Better people help you than stand in your path, she thought.
“And while we’re out lookin’ for evidence to show you’re right,” Mance said, with eagerness growing in his voice as he spoke, “we can also start lookin’ for the outlanders. You gotta find ’em to take care of ’em, right?”
“They been triple good hidin’ their tracks,” Duggur said.
Garl was taking advantage of the conversational distraction to spoon the rest of the scrambled eggs directly from the serving bowl into his mouth. Yellow fragments bounced off his chins and down the massive slope of his belly.
“Nobody knows where their dig is, or their camp, should it be a different spot,” Duggur said.
Wymie sucked down a deep breath, then let it out in a shuddering sigh.
“You’re right.” She felt tears drying on her face, leaving salt-sticky tracks down her cheeks. “That’s a double-good thing I can do. And I can do it!”

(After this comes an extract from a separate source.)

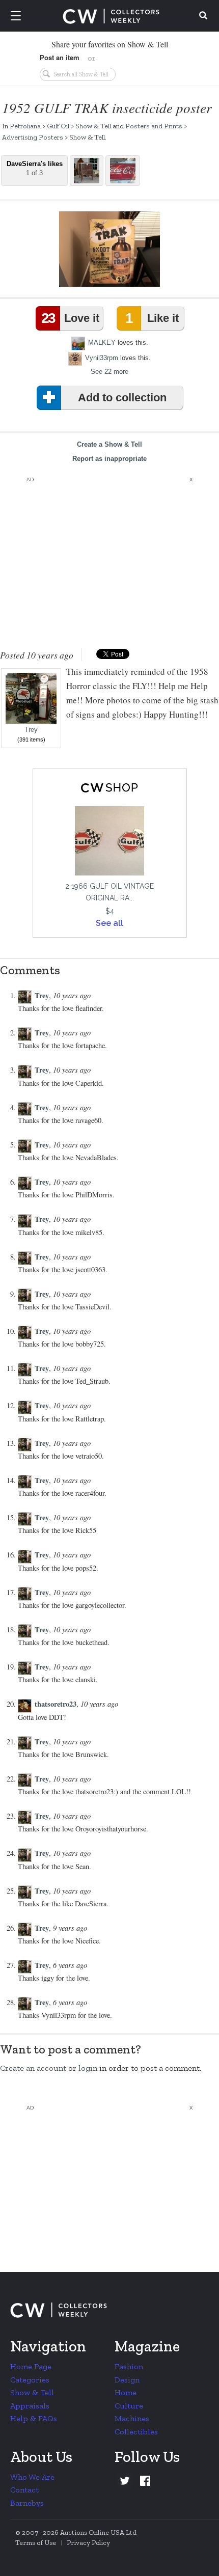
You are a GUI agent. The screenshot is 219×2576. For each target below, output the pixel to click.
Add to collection (122, 397)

Her cousin squeezed her shoulder. “I’m with you, Wymie!”
“We’re all with you,” Dorden said, “in findin’ your family’s killers.”
“Wymie, dear,” Widow Oakey called in her cracked voice from the entry to the parlor. Wymie hadn’t been aware she’d left the room. “There’s a crowd outside to see you. I’d let ’em in, but they’d frighten my babies.”
Wymie stood up again, trying not to be too obvious about kicking away a black cat that was slithering up against her leg. She managed to shift it a ways with her boot.
“I’ll come see,” she said, her heart pulsing faster.
“You know, Miz Oakey,” Dorden said, “not to be overly critical, but you need to clean out your cat boxes more often.”
She blinked rheumy brown eyes at him. “Cat boxes?”
* * *
“FOR A LONG time we’ve enjoyed an island of stability in the midst of the chaos of the outside world,” Conn said. “I hope it’s not invadin’ to stay.”